Saya diam tak bereaksi, mengaku berada pada posisi yang salah. Melakukan pembelaan diri, justru menimbulkan masalah baru. Tanpa penjelasan detil, sebenarnya musabab kemarahan sudah diketahui. Si ayah “terpaksa” tidak menepati janji, gagal membawa pulang kebab untuk sebuah alasan.
Mulanya ayah dan anak membuat perjanjian, dengan catatan si anak hapal huruf hijaiyah. Kebab kesukaan menjadi jaminan, setelah huruf kunci kalam Illahi diucapkan dengan lancar. DEAL, dua tangan bersalaman tanda saling setuju.
Siapa sangka, perjanjian kecil ini memacu semangat. Dengan penuh ketekunan, huruf alif sampai Ya’ diucapkan diluar kepala dalam waktu tiga hari. Maka tak ada alasan bagi saya, menepati janji yang telah diikrarkan.
Membawa pulang makanan khas Turki, di dalamnya terdapat sedikit irisan tipis daging sapi panggang. Taburan keju diatas daun kol, ditimpa mayonais beradu saos sambal dan saus tomat. Campuran bahan menggugah selera, digulung tortilla kemudian dimasukkan dalam kertas minyak.

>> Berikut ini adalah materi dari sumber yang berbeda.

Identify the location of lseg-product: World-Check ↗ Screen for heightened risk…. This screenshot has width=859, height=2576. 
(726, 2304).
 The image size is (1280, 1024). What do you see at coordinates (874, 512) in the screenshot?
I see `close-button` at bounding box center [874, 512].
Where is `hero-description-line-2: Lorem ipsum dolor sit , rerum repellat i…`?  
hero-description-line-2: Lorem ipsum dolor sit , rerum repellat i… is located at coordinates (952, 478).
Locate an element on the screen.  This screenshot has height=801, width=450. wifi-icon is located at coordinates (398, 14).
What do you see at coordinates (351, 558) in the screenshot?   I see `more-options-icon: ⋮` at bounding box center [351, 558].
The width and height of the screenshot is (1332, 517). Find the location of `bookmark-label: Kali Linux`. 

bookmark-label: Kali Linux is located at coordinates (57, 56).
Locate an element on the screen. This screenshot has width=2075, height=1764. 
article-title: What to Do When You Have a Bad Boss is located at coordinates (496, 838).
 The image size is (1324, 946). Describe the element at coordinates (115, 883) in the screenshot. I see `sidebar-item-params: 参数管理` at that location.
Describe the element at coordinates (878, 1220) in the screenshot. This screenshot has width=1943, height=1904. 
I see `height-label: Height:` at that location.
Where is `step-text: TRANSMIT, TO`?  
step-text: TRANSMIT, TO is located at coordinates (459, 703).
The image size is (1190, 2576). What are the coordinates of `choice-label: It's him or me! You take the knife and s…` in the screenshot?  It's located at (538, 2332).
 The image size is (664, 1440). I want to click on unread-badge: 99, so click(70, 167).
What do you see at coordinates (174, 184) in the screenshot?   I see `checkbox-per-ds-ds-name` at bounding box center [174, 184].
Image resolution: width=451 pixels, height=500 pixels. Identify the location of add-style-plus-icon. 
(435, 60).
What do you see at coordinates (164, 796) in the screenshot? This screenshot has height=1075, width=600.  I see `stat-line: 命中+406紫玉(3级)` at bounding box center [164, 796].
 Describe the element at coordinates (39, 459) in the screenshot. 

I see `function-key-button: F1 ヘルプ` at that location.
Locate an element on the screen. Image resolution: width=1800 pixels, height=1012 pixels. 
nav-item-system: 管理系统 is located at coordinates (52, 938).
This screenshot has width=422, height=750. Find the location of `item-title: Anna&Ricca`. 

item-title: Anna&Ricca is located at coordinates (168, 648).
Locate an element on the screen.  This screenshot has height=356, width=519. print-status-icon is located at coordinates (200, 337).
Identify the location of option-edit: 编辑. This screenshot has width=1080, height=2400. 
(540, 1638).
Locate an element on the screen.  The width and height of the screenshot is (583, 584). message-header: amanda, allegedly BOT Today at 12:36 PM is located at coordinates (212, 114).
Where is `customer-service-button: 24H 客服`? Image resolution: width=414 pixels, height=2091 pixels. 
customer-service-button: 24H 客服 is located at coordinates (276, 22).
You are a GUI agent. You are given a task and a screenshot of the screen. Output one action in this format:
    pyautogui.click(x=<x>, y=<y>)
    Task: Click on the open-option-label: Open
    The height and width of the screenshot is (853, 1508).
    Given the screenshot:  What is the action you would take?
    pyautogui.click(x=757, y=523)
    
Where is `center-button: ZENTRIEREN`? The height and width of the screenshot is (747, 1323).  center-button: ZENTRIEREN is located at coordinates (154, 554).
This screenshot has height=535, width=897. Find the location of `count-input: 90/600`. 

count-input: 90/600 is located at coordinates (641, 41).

Pada hari yang ditentukan, saya ada acara mendadak dari kantor. Sebenarnya tak ada keharusan hadir, mengingat acara dimaksud refreshing atau sekedar nonton bioskop bareng. Terlihat beberapa rekan kerja pamit, nyatanya diberi ijin oleh pimpinan.
Saya bersikeras ikut acara nobar, hingga sekitar jam 20.00 baru bisa keluar dari bioskop. Belantara kemacetan ibukota, membuat perjalanan roda dua tersendat sendat. Mendekati pukul sembilan malam, bermaksud mampir tukang kebab namun sudah terlambat.
“sudah habis Pak. Besok saja kesini lagi”Ujar penjual kebab
Sesampai di rumah amarah bocah kecil muncul, alasan yang belum sempat dirangkai tak berlaku lagi. Kemarahan yang tak mampu dibendung, akibat keteledoran yang dibuat oleh si ayah. Janji tetaplah hutang, sekalipun disampaikan kepada anak sendiri.